*Source text:*
----

Halfway into the Unknown

Summer Quarter TextbooksHalfway through my Masters of Education program, I just started observing Level 1 ESL classes in the Seattle area. And wow. Boy is there loads I still don’t know. I tutored ESL students for 15 years while teaching occasional stand-alone workshops to them for five years. And I still know nothing about classroom management, curriculum and lesson planning, grading, and all those other amazing skills that teachers have.

The deeper I get into this program, the more convinced I become that teaching is both an art form and a science—requiring careful observation and rigorous testing of one’s methods yet also demanding lightning-strikes of inspiration and strokes of luck. Great teachers, as I’m learning from observing an experienced ESL professor every Thursday night, are both methodical and spontaneous. Meticulous yet brash.

Like anyone new at anything who has even a dewdrop of humility, I find myself sometimes wondering if I can really do this. In just one year, will I be ready to step in front of an ESL class and run the thing from the first day to the last? I don’t know. So I put that question out of my mind. All I can do is my damnedest to get ready.

----

*Dataset excerpt:*
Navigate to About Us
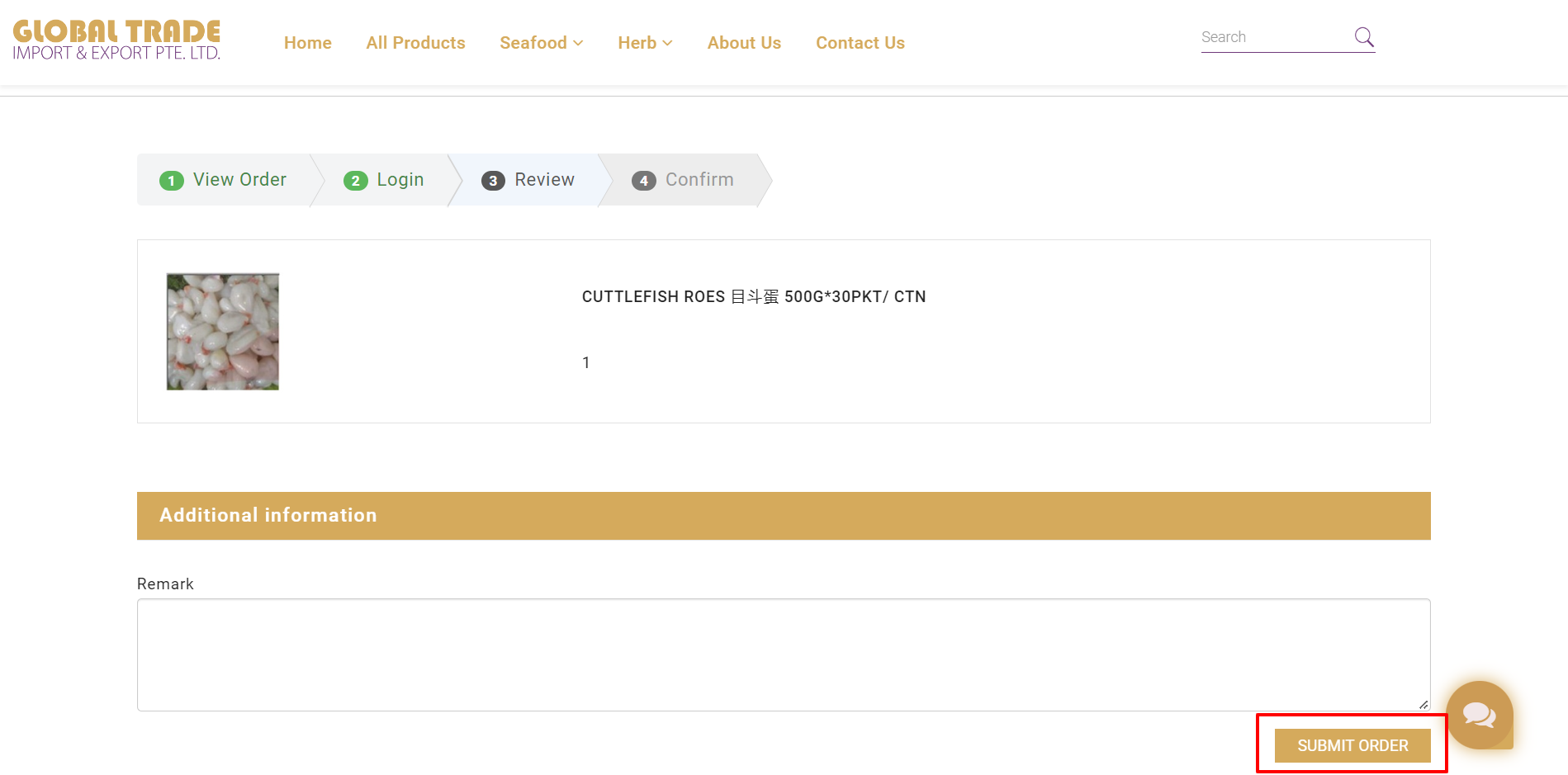The width and height of the screenshot is (1568, 775). (x=744, y=43)
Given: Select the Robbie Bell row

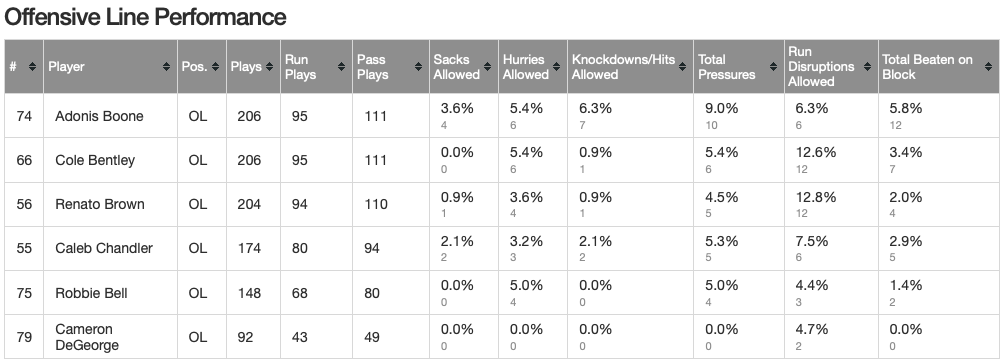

----

*Task instructions:*
1. In the blog post about the Masters of Education program, how many years had the writer tutored ESL students?
2. Continue the blog post about becoming an ESL teacher from its last sentence.

*Per-task answers:*
1. 15 years.

2.
I know the grammar inside and out because I’ve been tutoring it for 15 years. I know the difference between a participle and a gerund, a noun phrase and a noun clause, a coordinating conjunction and a conjunctive adverb. No problem. What amazes me is how many people think they can teach ESL who not only have zero teaching experience but no grammar knowledge. It’s a little embarrassing. I think that if the U.S. delivered better foreign language education in K-12—more extensive, more rigorous, and led by more experienced, knowledgeable instructors fluent in their subject language—Americans wouldn’t overrun the world with their curious belief that anyone who speaks English can teach it.

But that’s a topic for another day.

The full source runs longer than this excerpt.